Your response should be an exact transcription of the data, images excluded.

§

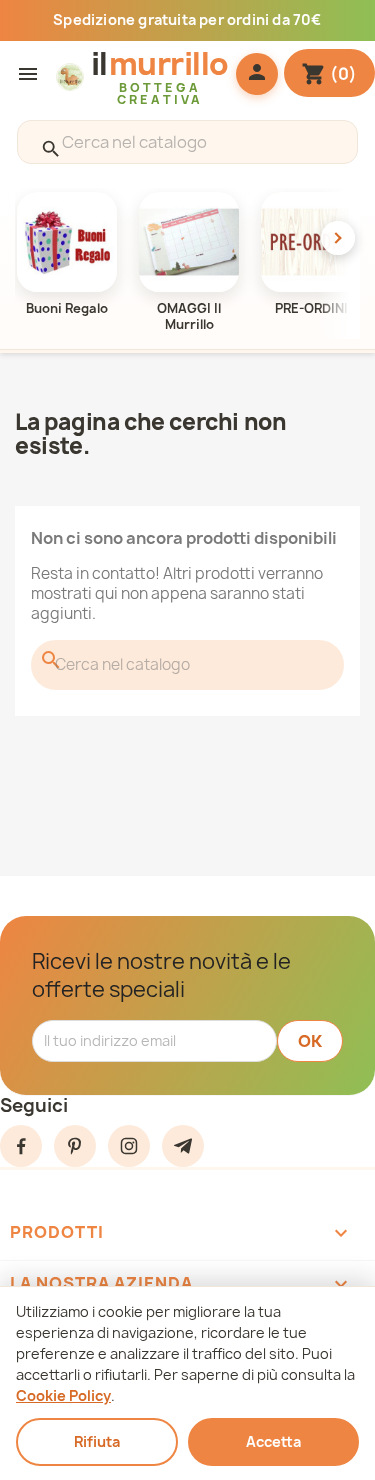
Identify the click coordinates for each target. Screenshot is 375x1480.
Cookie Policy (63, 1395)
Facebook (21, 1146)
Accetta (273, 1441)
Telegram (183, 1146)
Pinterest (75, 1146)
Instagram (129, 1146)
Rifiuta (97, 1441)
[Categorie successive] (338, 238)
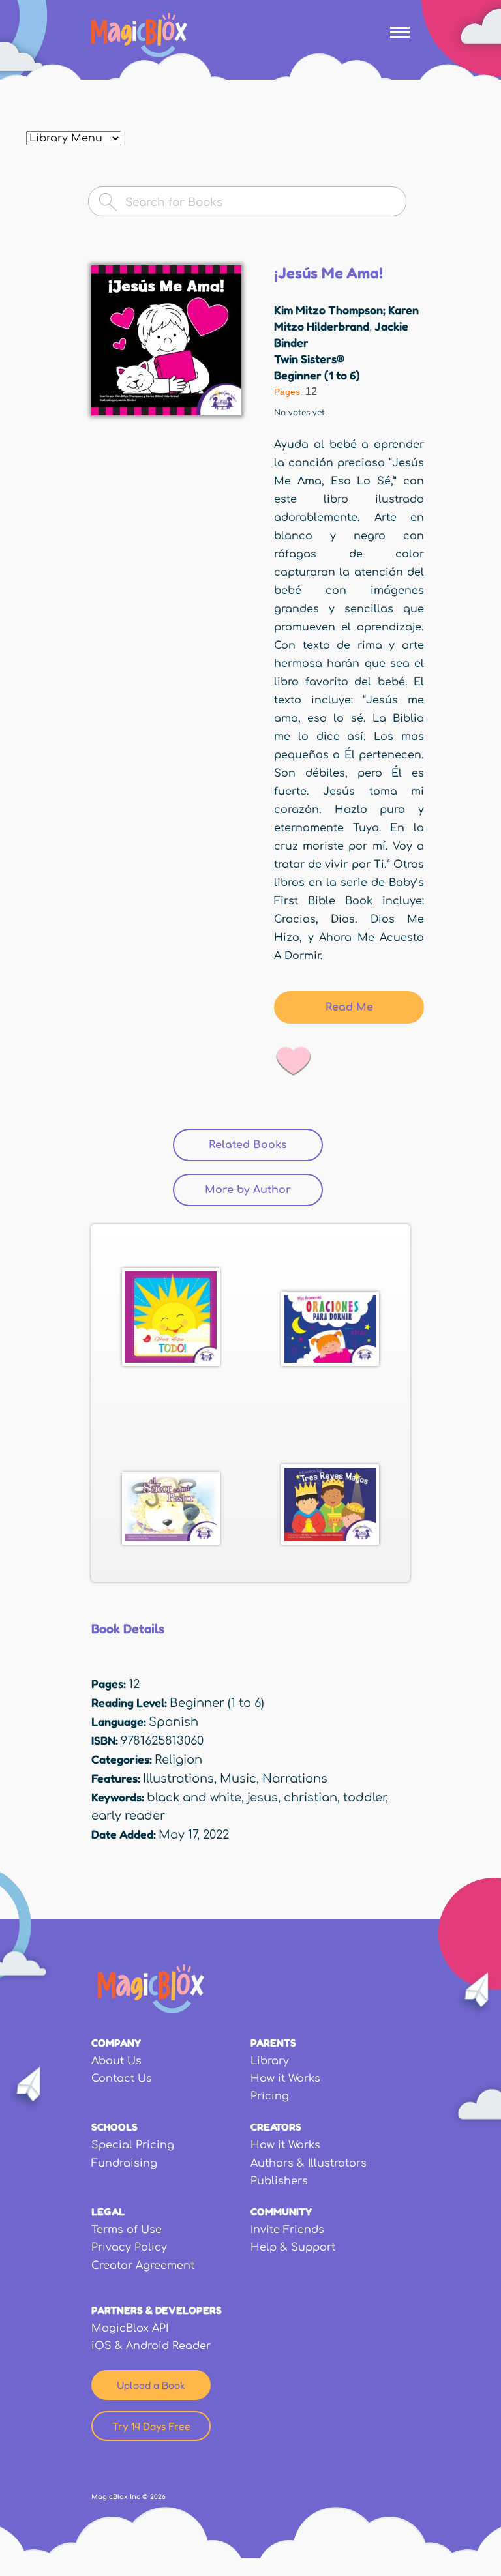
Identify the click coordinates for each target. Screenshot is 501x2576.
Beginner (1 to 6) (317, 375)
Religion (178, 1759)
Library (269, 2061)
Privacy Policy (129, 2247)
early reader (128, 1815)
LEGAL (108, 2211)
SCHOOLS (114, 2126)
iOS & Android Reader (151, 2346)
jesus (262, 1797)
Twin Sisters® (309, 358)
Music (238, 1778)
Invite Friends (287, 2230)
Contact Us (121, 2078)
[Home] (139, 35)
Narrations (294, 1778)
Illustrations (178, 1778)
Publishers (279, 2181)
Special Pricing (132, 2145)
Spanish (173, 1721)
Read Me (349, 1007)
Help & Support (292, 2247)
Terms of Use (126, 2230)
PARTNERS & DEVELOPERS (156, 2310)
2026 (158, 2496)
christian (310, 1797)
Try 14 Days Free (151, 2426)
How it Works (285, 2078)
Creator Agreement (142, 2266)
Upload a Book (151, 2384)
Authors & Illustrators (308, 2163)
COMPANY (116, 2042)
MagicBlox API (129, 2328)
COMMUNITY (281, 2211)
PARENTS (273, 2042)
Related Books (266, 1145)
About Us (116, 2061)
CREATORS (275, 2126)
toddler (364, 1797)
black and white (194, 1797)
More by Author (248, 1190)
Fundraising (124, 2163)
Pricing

§

* Solution to the problem:
Identify the click coordinates for each target. Screenshot is 375x1480.
Cookie Policy (63, 1395)
Facebook (21, 1146)
Accetta (273, 1441)
Telegram (183, 1146)
Pinterest (75, 1146)
Instagram (129, 1146)
Rifiuta (97, 1441)
[Categorie successive] (338, 238)
Identify the click coordinates for each target. Screenshot is 501x2576.
Beginner (1 to 6) (317, 375)
Religion (178, 1759)
Library (269, 2061)
Privacy Policy (129, 2247)
early reader (128, 1815)
LEGAL (108, 2211)
SCHOOLS (114, 2126)
iOS & Android Reader (151, 2346)
jesus (262, 1797)
Twin Sisters® (309, 358)
Music (238, 1778)
Invite Friends (287, 2230)
Contact Us (121, 2078)
[Home] (139, 35)
Narrations (294, 1778)
Illustrations (178, 1778)
Publishers (279, 2181)
Special Pricing (132, 2145)
Spanish (173, 1721)
Read Me (349, 1007)
Help & Support (292, 2247)
Terms of Use (126, 2230)
PARTNERS & DEVELOPERS (156, 2310)
2026 (158, 2496)
christian (310, 1797)
Try 14 Days Free (151, 2426)
How it Works (285, 2078)
Creator Agreement (142, 2266)
Upload a Book (151, 2384)
Authors & Illustrators (308, 2163)
COMPANY (116, 2042)
MagicBlox API (129, 2328)
COMMUNITY (281, 2211)
PARENTS (273, 2042)
Related Books (266, 1145)
About Us (116, 2061)
CREATORS (275, 2126)
toddler (364, 1797)
black and white (194, 1797)
More by Author (248, 1190)
Fundraising (124, 2163)
Pricing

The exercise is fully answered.